* _Brief_:
Each line from the beginning of the data below through the line containing "Task: Click the circular" should be repeated exactly, please.

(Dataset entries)
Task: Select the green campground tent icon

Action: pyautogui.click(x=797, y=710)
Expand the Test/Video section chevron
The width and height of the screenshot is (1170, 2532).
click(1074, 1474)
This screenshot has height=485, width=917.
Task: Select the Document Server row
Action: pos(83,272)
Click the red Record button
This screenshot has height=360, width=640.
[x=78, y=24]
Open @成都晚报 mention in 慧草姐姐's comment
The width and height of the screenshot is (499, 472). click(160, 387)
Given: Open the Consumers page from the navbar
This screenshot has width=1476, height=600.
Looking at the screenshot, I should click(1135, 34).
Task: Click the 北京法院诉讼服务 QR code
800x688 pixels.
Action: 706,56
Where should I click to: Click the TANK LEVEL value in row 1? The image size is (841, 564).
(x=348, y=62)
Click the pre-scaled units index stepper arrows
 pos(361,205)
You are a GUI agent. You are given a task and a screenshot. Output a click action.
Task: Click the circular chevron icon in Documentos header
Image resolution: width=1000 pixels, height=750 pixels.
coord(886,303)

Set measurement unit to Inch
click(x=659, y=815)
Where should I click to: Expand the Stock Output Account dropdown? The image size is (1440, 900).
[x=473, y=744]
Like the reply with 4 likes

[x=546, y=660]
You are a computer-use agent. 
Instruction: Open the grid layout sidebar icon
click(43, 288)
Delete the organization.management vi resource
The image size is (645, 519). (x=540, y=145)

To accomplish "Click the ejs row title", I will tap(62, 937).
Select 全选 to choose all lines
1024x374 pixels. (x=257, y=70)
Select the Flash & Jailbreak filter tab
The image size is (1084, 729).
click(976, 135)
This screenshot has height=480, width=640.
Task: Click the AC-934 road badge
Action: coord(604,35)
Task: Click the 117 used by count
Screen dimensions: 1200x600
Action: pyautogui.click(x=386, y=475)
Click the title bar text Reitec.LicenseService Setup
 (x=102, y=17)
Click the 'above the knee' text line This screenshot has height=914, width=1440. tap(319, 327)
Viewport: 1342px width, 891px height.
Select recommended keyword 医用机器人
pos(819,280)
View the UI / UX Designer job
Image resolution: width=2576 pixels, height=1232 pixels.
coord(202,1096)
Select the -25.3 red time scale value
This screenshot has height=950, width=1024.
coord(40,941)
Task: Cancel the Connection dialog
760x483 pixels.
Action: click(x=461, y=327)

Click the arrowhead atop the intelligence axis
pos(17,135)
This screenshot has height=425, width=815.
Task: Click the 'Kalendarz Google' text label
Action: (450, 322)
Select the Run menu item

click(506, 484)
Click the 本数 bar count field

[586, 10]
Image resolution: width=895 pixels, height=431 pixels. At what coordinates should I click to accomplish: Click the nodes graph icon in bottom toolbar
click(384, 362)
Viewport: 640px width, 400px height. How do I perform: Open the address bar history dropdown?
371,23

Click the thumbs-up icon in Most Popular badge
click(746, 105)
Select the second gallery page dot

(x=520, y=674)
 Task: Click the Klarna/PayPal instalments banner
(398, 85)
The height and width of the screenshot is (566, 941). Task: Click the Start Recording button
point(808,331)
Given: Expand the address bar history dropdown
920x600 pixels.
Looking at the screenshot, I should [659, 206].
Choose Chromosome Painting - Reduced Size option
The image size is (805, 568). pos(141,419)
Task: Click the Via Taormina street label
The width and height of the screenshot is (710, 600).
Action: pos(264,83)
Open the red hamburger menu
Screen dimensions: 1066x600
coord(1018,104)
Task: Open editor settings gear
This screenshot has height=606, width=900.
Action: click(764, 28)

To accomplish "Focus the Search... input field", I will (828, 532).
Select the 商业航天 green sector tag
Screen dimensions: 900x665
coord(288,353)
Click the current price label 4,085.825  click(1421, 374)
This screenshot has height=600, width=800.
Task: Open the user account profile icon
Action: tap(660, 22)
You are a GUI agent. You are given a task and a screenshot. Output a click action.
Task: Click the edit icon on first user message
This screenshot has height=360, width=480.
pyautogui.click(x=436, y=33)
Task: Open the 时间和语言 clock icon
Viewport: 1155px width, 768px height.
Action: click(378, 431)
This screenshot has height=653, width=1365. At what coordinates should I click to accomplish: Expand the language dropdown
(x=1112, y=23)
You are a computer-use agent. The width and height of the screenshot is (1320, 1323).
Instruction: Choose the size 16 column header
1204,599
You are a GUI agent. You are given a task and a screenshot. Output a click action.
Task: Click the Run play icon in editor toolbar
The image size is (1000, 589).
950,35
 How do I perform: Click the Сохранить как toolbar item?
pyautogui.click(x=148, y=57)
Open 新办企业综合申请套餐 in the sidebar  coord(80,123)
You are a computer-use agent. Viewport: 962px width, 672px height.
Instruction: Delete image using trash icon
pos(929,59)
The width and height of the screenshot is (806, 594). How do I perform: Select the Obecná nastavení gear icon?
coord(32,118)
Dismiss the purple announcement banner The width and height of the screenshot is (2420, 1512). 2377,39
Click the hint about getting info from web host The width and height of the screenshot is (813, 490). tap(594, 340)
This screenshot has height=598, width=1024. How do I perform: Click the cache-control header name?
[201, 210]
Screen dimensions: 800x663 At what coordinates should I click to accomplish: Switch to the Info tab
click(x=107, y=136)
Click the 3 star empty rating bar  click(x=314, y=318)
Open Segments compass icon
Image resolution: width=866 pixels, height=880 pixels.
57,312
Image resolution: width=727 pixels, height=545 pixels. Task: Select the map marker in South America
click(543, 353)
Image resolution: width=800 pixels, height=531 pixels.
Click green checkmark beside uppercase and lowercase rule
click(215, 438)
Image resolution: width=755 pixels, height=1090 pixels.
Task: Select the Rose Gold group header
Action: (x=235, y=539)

* _Solution for this exercise_:
Task: Select the green campground tent icon

Action: pyautogui.click(x=797, y=710)
Expand the Test/Video section chevron
The width and height of the screenshot is (1170, 2532).
click(1074, 1474)
This screenshot has height=485, width=917.
Task: Select the Document Server row
Action: pos(83,272)
Click the red Record button
This screenshot has height=360, width=640.
[x=78, y=24]
Open @成都晚报 mention in 慧草姐姐's comment
The width and height of the screenshot is (499, 472). click(160, 387)
Given: Open the Consumers page from the navbar
This screenshot has width=1476, height=600.
Looking at the screenshot, I should click(1135, 34).
Task: Click the 北京法院诉讼服务 QR code
800x688 pixels.
Action: 706,56
Where should I click to: Click the TANK LEVEL value in row 1? The image size is (841, 564).
(x=348, y=62)
Click the pre-scaled units index stepper arrows
 pos(361,205)
You are a GUI agent. You are given a task and a screenshot. Output a click action.
Task: Click the circular chevron icon in Documentos header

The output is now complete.